To be honest, I don’t what the point of this post is.  I’m writing to take my mind off of things.  I apologize for the post ahead of time.

Dear Prudence

Dear Prudence,

You did good today!  I was especially proud of you when you tried hard not to cry when your baby boy was upset because he thought you had already left and got underway.  No one knows how you cried at the daycare yesterday when the teacher asked when you were leaving.  No one knows that you had to fight tears in the car, at your desk, or any place that you were alone.  No one knows your secrets but me.

I’m glad that when your held back tears became anger because you honestly and truly didn’t want to hear another person tell you, that you joined the Navy and why are you surprised to be going to sea.  I’m just glad that you held your ground and didn’t let your anger overcome you.  The last thing you need at this point is to start pissing people off with that smart ass mouth of yours.

Trust me, I understand that you want to fall to pieces and that your heart is tearing up inside with the thought of being away.  Put your shell on, no one is going to judge you and if they do, FUCK them.  No one walks in your shoes but you.  No one can tell you how to feel, what to feel, or even how you respond to how you feel.

I know, I know…they say kids are very resilient.  That’s cool when it pertains to other people’s children.  You know that you can’t shield your children from pain in life and it’s hard when you, yourself are the one inflicting pain on them.

I do have a bit of advice for you…remember that the kids are going through something right now also.  They have to say goodbye too.  They also have to endure a separation, not just you.  No matter how hard it is for you, don’t forget to give them their moment to express themselves.  It’s easier to push them away, however, in the next few weeks you are going to have to do better at giving them comfort.  Your a badass, I know it but no more leaving them out in the cold emotionally.

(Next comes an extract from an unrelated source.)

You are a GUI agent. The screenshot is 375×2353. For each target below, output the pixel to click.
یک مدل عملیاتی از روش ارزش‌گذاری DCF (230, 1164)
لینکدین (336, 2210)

You can’t stop now…17 years is a long time.  Your almost at the finish line.  Don’t be sad, you won’t be gone for long.  You can get through this, you once loved the life of a Sailor, enjoy it while you can because once 20 gets here you will look back and wonder where the time went so fast.

As always, I love you…
Sailor, Wife, Mom
Me

Countdown to the Ship Part Two

In three days, I’m reporting to my new ship and I have to tell you my nerves are on edge. Every night this week, I’ve made that late night trek to the snack closet trying to eat away the anxiety that I’m feeling.

I thought I would have a few weeks before I got underway but that’s not the case. I keep thinking about my son over and over again because I know this is going to be his very first look at what mommy does. For him, it’s his indoctrination to being a part of a Navy family. I wonder how he will feel. Will he be sad? Will he misbehave? Will he cry a lot? Or will he just adjust like everyone tells me he will?

Better yet, how will I do? Will I hold it all together? Will my hard shell still fit or will it not fit because I have been penetrated by these little people for too long?

I should be used to this by now, I mean I’ve been at this now for 17 years. The last 4 1/2 years have ruined me. Somewhere in between these years I’ve discovered motherhood. I’ve learned that I do have feelings. The mask came off probably around the first year of being on shore duty.

I’m so overcome with emotions. More to come.